膜联蛋白A2-S100A10对大鼠背根神经节TRPV4通道的调控作用及机制

DRG neurons are primary afferent sensory neurons and responsible for the peripheral noxious stimuli transduction as sensory cells with aggregation of transducer receptors and/or ion channels. Our previous studies suggested that TRPV4 contributes to mechanical allodynia after CCD. In CCD model, we found an increased expression and sensibilized function of TRPV4 channel, with an increased expression of annexin A2. Interaction of TRPV4 with annexin A2 exists,but they did not associated directly together in a complex. TRPV4 belongs to TRP channel families, and is a Ca2+ permeable mechanosensitive cation channel which could be activated by many stimuli. TRPV4 is a mechanoreceptor in the DRG neurons and plays an important role in neuropathic pain. Annexin A2 is a Ca2+-dependent membrane-binding protein, associated with endosomal membrane dynamics and vesicular trafficking, and participates in fibrinolysis, blood clotting and angiogenesis. The S100A10-annexin A2 complex could bind to TRPV5 and TRPV6 and regulate the channel activities. The formation of a heterotetrameric complex between annexin A2 and S100A10 plays an important role in regulating the cellular biochemical properties. We supposed annexin A2-S100A10 complex assosciated with TRPV4 and regulated the channel functions and expressions. Thus, this interaction played a part in the process of neuropathic pain. In this study, we aimed to investigate if there exists an interaction of TRPV4 with annexin A2-S100A10 invivo and in vitro. We will conduct laser confocal scanning, small interfering RNA, western blot and coimmunoprecipitation to investigate the regulation of annexin A2-S100A10 complex on TRPV4 channel. This will facilitate the study of mechanisms of neuropathic pain.
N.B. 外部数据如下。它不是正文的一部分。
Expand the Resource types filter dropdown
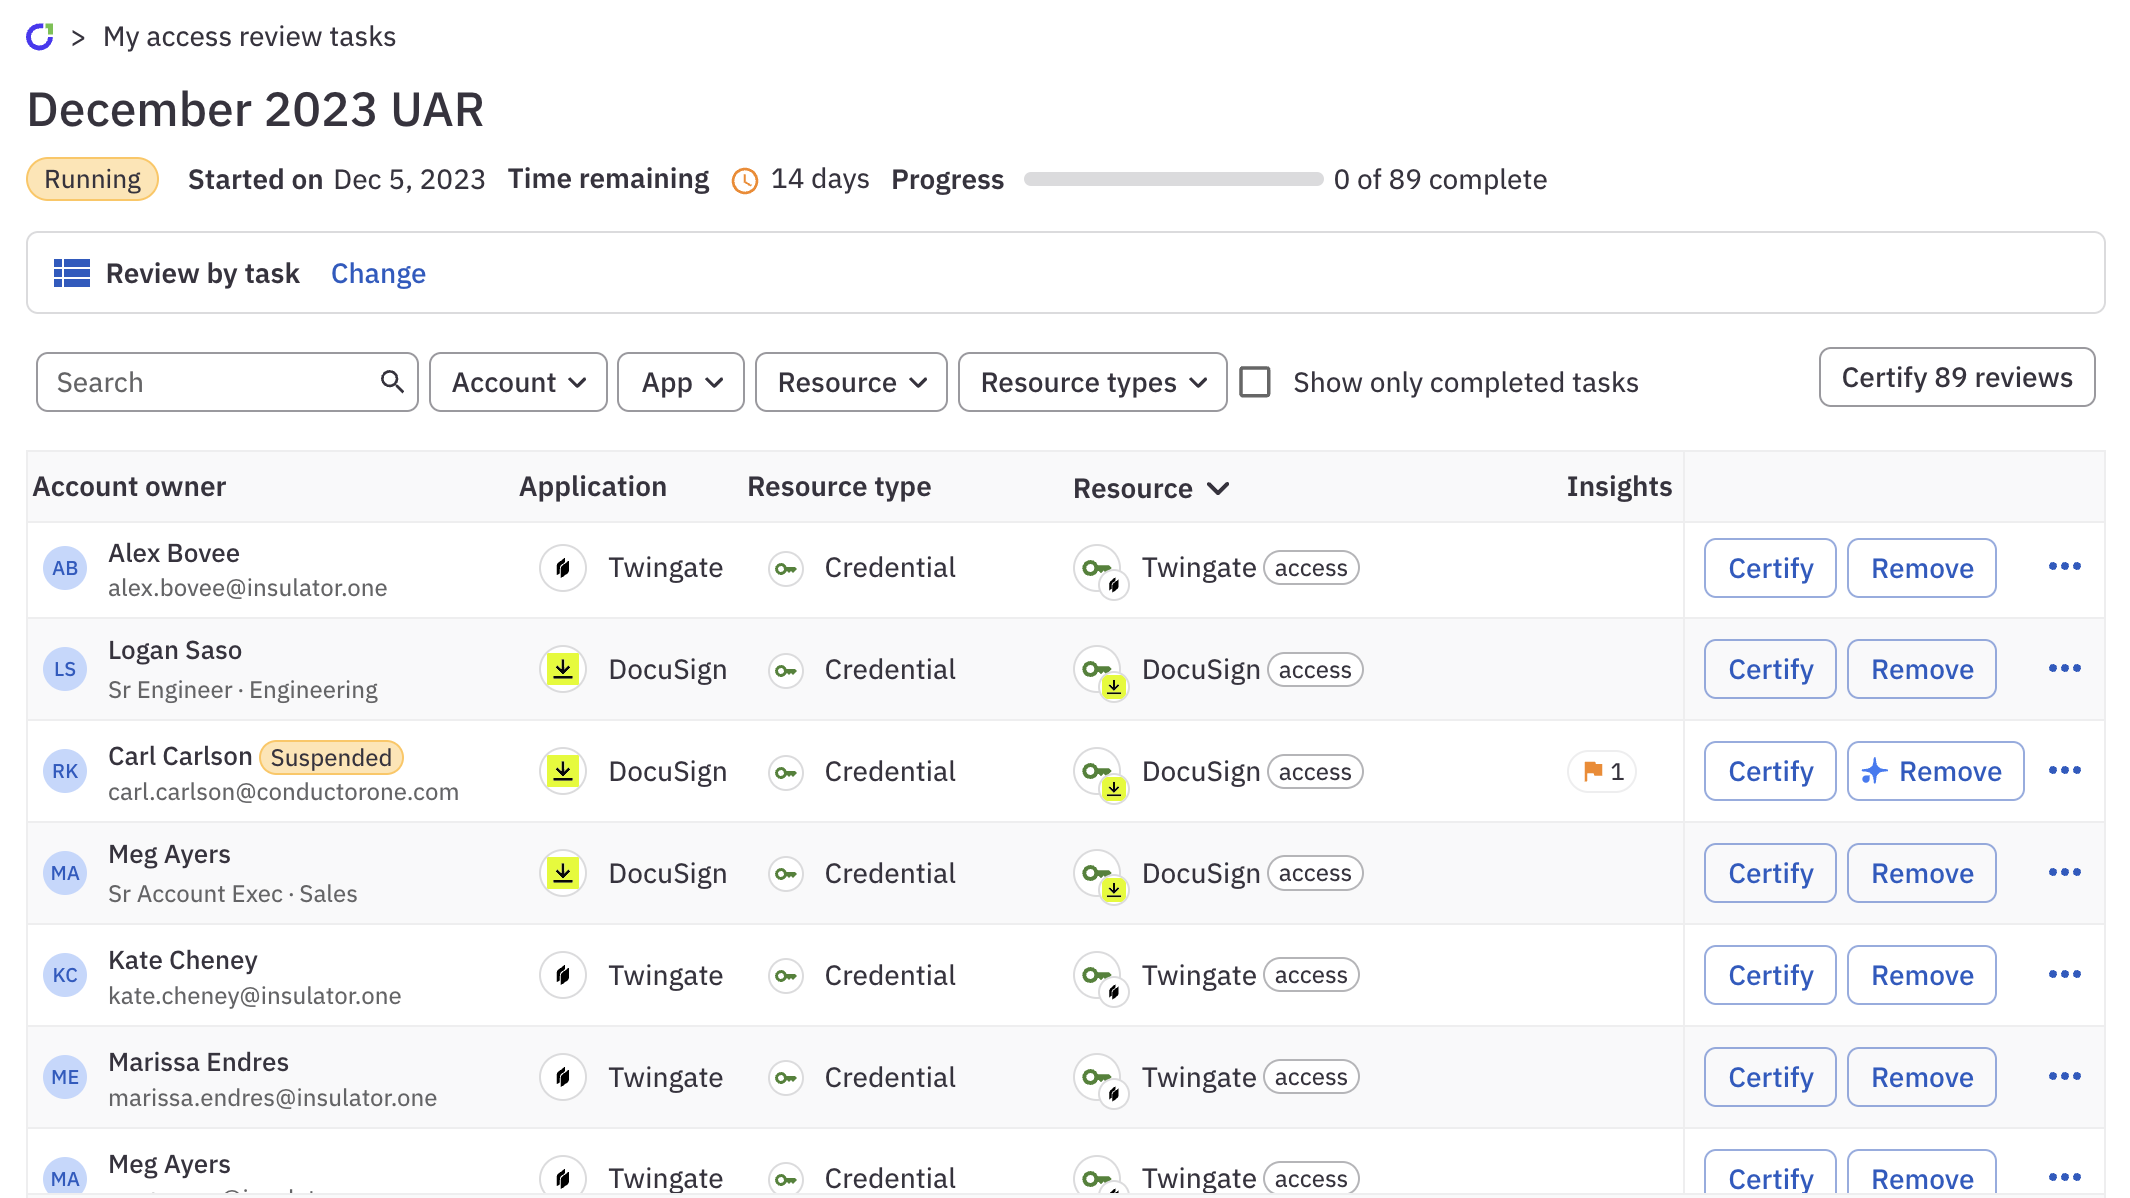The image size is (2130, 1198). pos(1091,382)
背根神经节（DRG）细胞作为初级神经元，参与外周伤害性刺激传导，在神经病理性疼痛的外周机制中起重要作用，其胞膜上有多种离子通道，包括香草素相关性瞬时感受器电位离子通道4(TRPV4)。我们研究发现，在大鼠背根神经节持续压迫（CCD）模型中，受压侧DRG上的TRPV4通道表达明显增高，功能增强，膜联蛋白A2的表达明显增高。对TRPV4及膜联蛋白A2的研究提示，膜联蛋白A2参与TRPV4的调控，但不是通过直接相连，而是通过某种中间介质。膜联蛋白A2常与 S100A10形成复合体，参与多种离子通道功能的调节。由此，我们推测，膜联蛋白A2通过与S100A10形成复合体，参与TPPV4通道表达及功能调控，从而参与神经病理性疼痛的发生。本课题拟通过激光共聚焦、RNA干扰、免疫印迹等方法，研究膜联蛋白A2-S100A10复合体对TRPV4通道的调控及机制，揭示其在神经病理性疼痛发生机制中的作用。

背根神经节（DRG）细胞作为初级神经元，参与外周伤害性刺激传导，在神经病理性疼痛的外 周机制中起重要作用，其胞膜上有多种离子通道，包括香草素相关性瞬时感受器电位离子通道 4(TRPV4)。多种中间介质参与了TRPV4的调控，从而参与了神经病理性疼痛的发生。我们在前期研究的基础上，应用动物模型、分子生物学、免疫组织化学、基因工程学等手段对膜联蛋白A2-S100A10复合体对TRPV4的影响进行的研究。应用免疫沉淀方法检测TRPV4、膜联蛋白A2、S100A10三者相连接，确定了三者存在相关关系；免疫组织化学检测正常与CCD大鼠DRG中TRPV4分别与膜联蛋白A2、S100A10的共分布情况；然后Western blot研究提示大鼠CCD模型中TRPV4、膜联蛋白A2、S100A10三者的表达增加，检测到鞘内注射Forskolin（FSK）后膜联蛋白A2、S100A10、TRPV4的表达无明显变化；最后通过鞘内注射siRNA干扰膜联蛋白A2的合成，从而减少膜联蛋白A2-S100A10复合体的形成，Western blot检测、Realtime PCR检测DRG中TRPV4的表达降低，且对大鼠的行为学检测显示干扰膜联蛋白A2后CCD模型大鼠的痛阈较CCD组增加，进一步确定了膜联蛋白A2-S100A10复合体对TRPV4表达的影响；最后通过合成TRPV4、膜联蛋白A2、S100A10过表达载体，转染HEK293T细胞，观察三者在细胞内的共分布情况，进一步验证膜联蛋白A2-S100A10复合体与TRPV4的相关关系。结果提示膜联蛋白A2-S100A10复合体参与TRPV4通道表达及功能的调控，从而参与了神经病理性疼痛的发生。本研究进一步揭示了神经病理性疼痛的发生机制，以期为临床上神经病理性疼痛的治疗和镇痛药物的开发提供新的靶点。